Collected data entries
....
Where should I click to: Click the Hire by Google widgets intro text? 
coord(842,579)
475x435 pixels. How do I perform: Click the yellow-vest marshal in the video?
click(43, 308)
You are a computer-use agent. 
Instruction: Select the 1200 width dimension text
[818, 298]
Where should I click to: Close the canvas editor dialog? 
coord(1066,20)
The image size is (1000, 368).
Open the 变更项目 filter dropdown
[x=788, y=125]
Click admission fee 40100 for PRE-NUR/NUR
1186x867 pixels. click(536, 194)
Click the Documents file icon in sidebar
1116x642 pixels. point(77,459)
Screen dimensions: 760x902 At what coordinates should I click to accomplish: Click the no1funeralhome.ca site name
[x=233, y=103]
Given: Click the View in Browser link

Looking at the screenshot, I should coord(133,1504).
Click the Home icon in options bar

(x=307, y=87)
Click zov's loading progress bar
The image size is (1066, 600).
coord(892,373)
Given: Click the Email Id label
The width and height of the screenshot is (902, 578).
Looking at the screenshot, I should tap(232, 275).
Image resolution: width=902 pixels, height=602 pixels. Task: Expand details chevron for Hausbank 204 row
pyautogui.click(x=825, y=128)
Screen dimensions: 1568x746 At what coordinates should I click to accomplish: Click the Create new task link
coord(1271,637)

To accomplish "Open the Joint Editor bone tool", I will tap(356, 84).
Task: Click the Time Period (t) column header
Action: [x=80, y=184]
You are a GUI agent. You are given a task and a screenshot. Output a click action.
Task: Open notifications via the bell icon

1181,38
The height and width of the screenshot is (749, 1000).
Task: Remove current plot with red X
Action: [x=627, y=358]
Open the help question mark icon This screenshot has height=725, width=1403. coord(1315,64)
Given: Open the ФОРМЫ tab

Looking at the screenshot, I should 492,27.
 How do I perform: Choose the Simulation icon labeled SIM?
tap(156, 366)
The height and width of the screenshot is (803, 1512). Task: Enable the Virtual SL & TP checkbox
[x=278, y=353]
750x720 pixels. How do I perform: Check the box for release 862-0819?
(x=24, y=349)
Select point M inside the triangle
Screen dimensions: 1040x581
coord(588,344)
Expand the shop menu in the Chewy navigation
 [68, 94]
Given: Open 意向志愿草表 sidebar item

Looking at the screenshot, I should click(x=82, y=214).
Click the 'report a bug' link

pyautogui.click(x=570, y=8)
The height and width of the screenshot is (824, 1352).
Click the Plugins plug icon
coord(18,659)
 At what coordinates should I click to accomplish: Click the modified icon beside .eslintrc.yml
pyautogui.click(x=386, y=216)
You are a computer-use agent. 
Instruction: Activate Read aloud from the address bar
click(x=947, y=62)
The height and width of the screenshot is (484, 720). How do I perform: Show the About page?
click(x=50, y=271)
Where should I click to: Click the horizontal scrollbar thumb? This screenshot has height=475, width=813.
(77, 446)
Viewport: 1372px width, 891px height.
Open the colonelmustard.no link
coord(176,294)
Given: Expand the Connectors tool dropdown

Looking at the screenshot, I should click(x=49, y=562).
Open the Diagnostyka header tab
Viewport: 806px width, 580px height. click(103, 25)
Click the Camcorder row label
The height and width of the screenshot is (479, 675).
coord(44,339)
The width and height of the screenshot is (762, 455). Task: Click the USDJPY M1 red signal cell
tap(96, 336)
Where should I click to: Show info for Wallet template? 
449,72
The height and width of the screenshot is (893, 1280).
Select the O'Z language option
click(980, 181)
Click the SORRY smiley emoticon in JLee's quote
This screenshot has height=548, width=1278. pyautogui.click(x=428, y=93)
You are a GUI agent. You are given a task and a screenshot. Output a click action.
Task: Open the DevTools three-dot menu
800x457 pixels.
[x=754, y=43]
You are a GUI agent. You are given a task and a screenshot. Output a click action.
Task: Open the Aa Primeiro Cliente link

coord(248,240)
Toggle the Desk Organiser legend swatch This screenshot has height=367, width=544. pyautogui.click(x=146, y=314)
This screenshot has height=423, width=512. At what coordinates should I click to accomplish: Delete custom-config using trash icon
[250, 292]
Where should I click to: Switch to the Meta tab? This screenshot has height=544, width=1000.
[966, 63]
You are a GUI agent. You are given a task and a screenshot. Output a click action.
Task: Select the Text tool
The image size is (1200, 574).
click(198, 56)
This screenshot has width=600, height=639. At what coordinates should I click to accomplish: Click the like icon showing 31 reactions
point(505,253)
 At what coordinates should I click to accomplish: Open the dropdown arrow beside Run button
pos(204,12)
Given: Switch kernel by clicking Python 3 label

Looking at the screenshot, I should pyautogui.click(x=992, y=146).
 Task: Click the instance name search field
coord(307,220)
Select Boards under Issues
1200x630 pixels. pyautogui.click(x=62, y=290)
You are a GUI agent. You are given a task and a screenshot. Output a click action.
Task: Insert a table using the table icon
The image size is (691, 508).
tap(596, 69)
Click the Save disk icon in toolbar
....
All lines above from the line with "Task: Open the DevTools three-dot menu" through the line with "Task: Insert a table using the table icon", both included, are to be set down exactly, with nothing else.

Task: Open the DevTools three-dot menu
800x457 pixels.
[x=754, y=43]
You are a GUI agent. You are given a task and a screenshot. Output a click action.
Task: Open the Aa Primeiro Cliente link

coord(248,240)
Toggle the Desk Organiser legend swatch This screenshot has height=367, width=544. pyautogui.click(x=146, y=314)
This screenshot has height=423, width=512. At what coordinates should I click to accomplish: Delete custom-config using trash icon
[250, 292]
Where should I click to: Switch to the Meta tab? This screenshot has height=544, width=1000.
[966, 63]
You are a GUI agent. You are given a task and a screenshot. Output a click action.
Task: Select the Text tool
The image size is (1200, 574).
click(198, 56)
This screenshot has width=600, height=639. At what coordinates should I click to accomplish: Click the like icon showing 31 reactions
point(505,253)
 At what coordinates should I click to accomplish: Open the dropdown arrow beside Run button
pos(204,12)
Given: Switch kernel by clicking Python 3 label

Looking at the screenshot, I should pyautogui.click(x=992, y=146).
 Task: Click the instance name search field
coord(307,220)
Select Boards under Issues
1200x630 pixels. pyautogui.click(x=62, y=290)
You are a GUI agent. You are given a task and a screenshot. Output a click action.
Task: Insert a table using the table icon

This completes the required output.